The emergence of Islamist parties in the Middle East

Farooq attended the IISS Regional Security Summit: The Manama Dialogue in Bahrain where he represented the Department of Defence. Farooq is a public servant in the Department of Defence's International Policy and Strategy Group focusing on Afghanistan .Farooq studied a Bachelor of Arts (Honours) and a Masters in Counter-Terrorism Studies at Monash University.

 

Abstract

Over the course of a month or so in late 2011, elections in Egypt, Morocco and Tunisia empowered Islamist parties in the Middle East, allowing them to govern their respective countries for the very first time in modern history[1]. Islamist partiers, such as Egypt’s Muslim Brotherhood and Tunisia’s Ennahda, are on the rise, leaving behind them a number of secular parties who are quickly losing support.  These domestic changes will have significant regional implications and the international community more broadly.  The west must look to employ more ambitious political and economic agendas to ensure that they are not ignoring the emerging parties in the Middle East in their engagement. Encouraging these Islamist parties to focus more on democracy and its core values, such as gender equality, is a start.  However, beyond this, the west should focus more on specific issues, such as ensuring that Islamists continue to maintain existing treaties and uphold international human rights standards.  The west should also look to create greater employment opportunities and help establish regular legal frameworks with the immediate focus being on short-term goals that can be implemented within a three to five year period. To do this, western countries must look to build new relations across communities in the Middle East and expand their engagement beyond the select few political actors who have previously supported their own agenda.  This may not decrease the perceived suspicion that exists between the west and Islamist partiers.  But it may improve relations and send a message to Islamist parties that the west is not ignoring them in their dealings with the region. This short paper attempts to briefly outline the rise of Islamist parties in the Middle East since the recent Arab uprising.  It argues that the west and its allies should now look to adopt greater political and economic measures in response to the political changes that have occurred in the Middle East.  The paper also attempts to briefly highlight that the Middle East remains strategically important to Australia, noting Australia’s economic and trade interests and the region’s destablising impact on the global security environment. 

Recommendations

 In the face of a ‘new’ Middle East the west should look to build fresh relations across communities in the region and expand its engagement beyond the select few political actors who have previously supported their agenda.  Some key recommendations regarding how the west should look to engage emerging Islamist parties in the region include:

1.     Continue to encourage Islamist parties to employ greater democratic systems, including in areas of gender equality and human rights;

2.     Build on the existing treaty relationships and encourage Islamist parties to pay greater attention towards the peaceful settlement of international disputes and conflicts; 

3.     Assist emerging Islamist parties establish proper legal frameworks;

4.     Engage local communities across the region and establish new relationships across entire societies rather than a select few political actors;

5.     Continue to build relations with secular parties in the region, ensuring that they are not feeling abandoned by the international community;

6.     Implement short-term projects that can be achieved within a three to five year timeframe;

7.     Create new job opportunities through direct financial assistance to countries in the region; and

8.     Offer policy makers in Arab governments advice on monetary funding and debt management.

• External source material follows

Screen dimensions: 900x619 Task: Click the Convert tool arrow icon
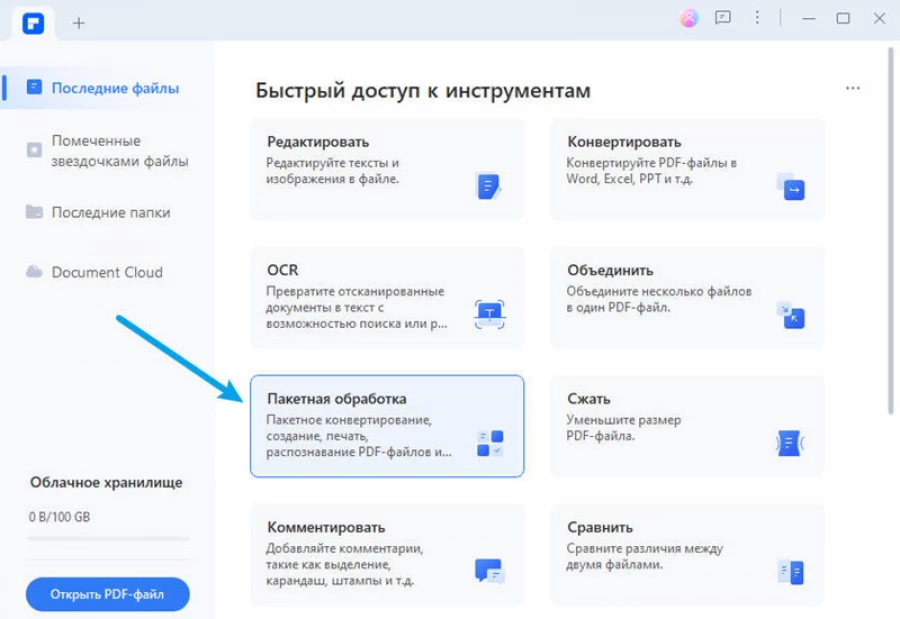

Introduction – the rise of Islamist parties in Egypt and Tunisia

The appointment of the Muslim Brotherhood’s Mohammed el-Morsi as Egypt’s new President and the electoral victory of Tunisia’s Ennahda Party have ensured that the international community returns to focus on the role of Islamist parties in the Middle East[2].  The concern regarding Islamist actors and their agendas seems real both in the west and in Middle Eastern countries such as Egypt.  Their rise into power has brought many in western countries to question who these movements really are and what they represent.  There is also uncertainty around how the emerging Islamist parties will shape the future of the region and how the west should look to engage them. 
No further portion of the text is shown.